Un gobierno no está para hacer reformas políticas, sino para gobernar. Las reformas políticas solo pueden surgir de una Asamblea Constituyente o de un Congreso. Cuando un gobierno se dedica a las reformas políticas o reformas sociales es porque ha perdido el rumbo, sumido en alguna ideología totalitaria. Esto suele conducir a desastres, como le sucedió al general Velasco en medio de una fervorosa propaganda patriotera y clasista. Incluso las fastuosas leyes firmadas por Toledo, tratando de vender cada ley como un nuevo renacer de la patria, provocaron crisis. De allí viene la actual crisis de partidos. Y entre ambos se encuentra Vizcarra, con su espectáculo reformista que promete acabar con la corrupción y darnos un futuro glorioso de democracia ejemplar. De hecho, lo que se nos viene es otra gran crisis política. Lo firmo.
Lo que tenemos hoy es un gobierno que califica como el más mediocre del siglo, sin bases políticas ni partido, sin doctrina política ni bancada propia, que gobierna a trompicones, aliado con los sectores de izquierda, entre tibios y termocéfalos. Y resulta que la tarea principal de este gobierno es sacar adelante unas reformas mandadas a hacer en un laboratorio caviar, con el agravante de que se las impone al Congreso bajo amenaza de cierre. Decir que este es un escenario democrático sería descabellado. Es la dictadura de un régimen que roza apenas la legalidad, que no le rinde cuentas a nadie, que se preocupa más por la popularidad que por la democracia, y que somete la Constitución a sus propias interpretaciones antojadizas.
A mí me disculpan, pero no le guardo ningún respeto intelectual a nadie que se rotule como “politólogo”. La ciencia política es tan ciencia como la astrología, y las opiniones políticas de un politólogo están al mismo nivel epistemológico que los comentarios de fútbol de un periodista deportivo. Es así de simple. No hay razón para tenerle tanta fe a los que se presentan como politólogos de academia. De manera que sus reformas políticas son tan discutibles como las de cualquiera. Yo hubiera preferido convocar a dirigentes políticos de vieja data, experimentados en organización partidaria y lides electorales, antes que a meros gurús de escritorio.
Las propuestas reformistas del gobierno, que en realidad provienen de oenegés caviares, no son muy lúcidas ni convenientes. Están marcadas por un sesgo ideológico progresista, que incorpora la ideología de género, guiadas por prejuicios en contra de los partidos y con un afán regulador desmesurado. Lo que están por perpetrar es un sancochado que no tiene pies ni cabeza. En especial si insisten con ese disparate de la paridad de género y las elecciones internas abiertas, última gran creación de nuestros genios politólogos.

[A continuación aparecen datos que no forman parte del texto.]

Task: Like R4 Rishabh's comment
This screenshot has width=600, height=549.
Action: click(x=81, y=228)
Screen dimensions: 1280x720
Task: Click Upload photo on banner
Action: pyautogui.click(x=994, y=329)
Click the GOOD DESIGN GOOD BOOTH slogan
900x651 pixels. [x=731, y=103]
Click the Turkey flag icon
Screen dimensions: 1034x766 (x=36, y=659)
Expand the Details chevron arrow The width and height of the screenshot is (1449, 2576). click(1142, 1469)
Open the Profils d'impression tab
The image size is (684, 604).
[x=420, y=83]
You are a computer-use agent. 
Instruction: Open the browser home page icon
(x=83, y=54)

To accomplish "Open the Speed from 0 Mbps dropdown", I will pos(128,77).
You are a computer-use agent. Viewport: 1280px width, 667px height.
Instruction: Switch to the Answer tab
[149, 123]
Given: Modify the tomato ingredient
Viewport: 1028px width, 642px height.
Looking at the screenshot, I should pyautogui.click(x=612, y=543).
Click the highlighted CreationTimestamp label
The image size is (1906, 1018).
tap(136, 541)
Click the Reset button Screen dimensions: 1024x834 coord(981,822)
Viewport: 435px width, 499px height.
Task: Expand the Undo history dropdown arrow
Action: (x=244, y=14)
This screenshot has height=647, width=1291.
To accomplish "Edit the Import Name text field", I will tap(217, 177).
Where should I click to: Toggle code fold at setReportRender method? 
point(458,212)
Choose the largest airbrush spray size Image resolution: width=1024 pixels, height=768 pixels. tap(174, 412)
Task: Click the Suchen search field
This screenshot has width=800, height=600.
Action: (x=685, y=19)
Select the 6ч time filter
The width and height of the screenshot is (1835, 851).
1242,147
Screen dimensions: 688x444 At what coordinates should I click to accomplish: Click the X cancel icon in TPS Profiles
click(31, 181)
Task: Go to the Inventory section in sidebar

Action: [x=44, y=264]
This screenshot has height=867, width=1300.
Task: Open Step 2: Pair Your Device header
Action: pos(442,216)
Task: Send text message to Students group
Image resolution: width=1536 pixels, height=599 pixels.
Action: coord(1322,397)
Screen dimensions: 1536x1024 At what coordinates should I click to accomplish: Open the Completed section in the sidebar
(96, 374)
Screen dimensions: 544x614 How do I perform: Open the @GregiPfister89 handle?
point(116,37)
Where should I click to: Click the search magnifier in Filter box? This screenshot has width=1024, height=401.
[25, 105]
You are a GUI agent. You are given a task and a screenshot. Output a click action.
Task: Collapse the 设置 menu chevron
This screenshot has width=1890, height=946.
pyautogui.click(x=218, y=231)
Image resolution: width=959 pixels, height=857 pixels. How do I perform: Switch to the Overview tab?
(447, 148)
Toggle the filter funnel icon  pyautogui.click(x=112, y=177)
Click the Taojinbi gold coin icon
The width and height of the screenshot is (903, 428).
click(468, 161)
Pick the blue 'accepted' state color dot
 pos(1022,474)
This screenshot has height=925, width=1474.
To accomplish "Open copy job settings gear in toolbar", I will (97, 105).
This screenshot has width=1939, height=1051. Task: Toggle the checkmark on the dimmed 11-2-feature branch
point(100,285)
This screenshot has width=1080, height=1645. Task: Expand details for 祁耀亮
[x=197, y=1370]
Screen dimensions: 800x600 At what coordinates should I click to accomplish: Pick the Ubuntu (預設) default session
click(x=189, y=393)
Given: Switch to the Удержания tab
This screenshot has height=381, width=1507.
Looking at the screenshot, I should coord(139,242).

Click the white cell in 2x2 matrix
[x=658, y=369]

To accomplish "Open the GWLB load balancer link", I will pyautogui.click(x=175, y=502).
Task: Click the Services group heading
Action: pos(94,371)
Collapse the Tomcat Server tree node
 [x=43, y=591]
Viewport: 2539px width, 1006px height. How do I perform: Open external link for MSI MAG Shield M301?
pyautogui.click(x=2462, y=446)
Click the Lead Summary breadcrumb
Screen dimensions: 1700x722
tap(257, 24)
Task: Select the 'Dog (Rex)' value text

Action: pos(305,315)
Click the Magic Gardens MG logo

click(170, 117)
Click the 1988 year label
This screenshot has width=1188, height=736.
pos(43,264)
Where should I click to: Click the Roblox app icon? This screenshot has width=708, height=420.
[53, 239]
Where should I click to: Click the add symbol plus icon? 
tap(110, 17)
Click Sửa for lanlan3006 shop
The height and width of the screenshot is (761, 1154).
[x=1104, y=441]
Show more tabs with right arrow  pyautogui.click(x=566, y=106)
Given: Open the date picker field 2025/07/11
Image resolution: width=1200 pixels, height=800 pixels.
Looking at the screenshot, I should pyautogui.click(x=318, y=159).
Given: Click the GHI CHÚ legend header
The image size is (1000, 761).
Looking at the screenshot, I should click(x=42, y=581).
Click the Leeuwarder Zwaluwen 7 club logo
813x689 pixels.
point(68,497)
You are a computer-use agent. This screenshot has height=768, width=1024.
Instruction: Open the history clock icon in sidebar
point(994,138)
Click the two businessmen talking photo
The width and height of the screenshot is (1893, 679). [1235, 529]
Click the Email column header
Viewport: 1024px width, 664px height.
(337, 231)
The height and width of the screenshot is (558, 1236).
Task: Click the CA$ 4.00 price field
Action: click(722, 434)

Los problemas que hemos visto en la vida política reciente son consecuencia de las malas leyes dadas en reformas anteriores. Si no se les hubiera ocurrido imponer topes a los aportes de campaña, no habrían existido aportes fantasmas ni pitufeo, ni estarían denunciados los partidos por recibir aportes de campaña. Todo este desbarajuste político y judicial es consecuencia de malas leyes hechas con mala leche. Y lo que están por hacer ahora es más de lo mismo: pretenden manosear los partidos para solucionar un problema que no fue generado por los partidos, sino por las malas leyes. Lo único que tienen que hacer es derogar todas las malas leyes, desde Toledo en adelante, y se acabó el problema.
Toda reforma trae cola, y el principal problema de estas reformas oenegeras, impuestas por Vizcarra, es que estamos a punto de ser infectados con la aberrante ideología de género metida como paridad, además de la instauración de un Estado totalitario a cargo de los partidos políticos para mantenerlos, vigilarlos, financiarlos, organizarlos, etc. Será el fin de la democracia tal como la conocimos.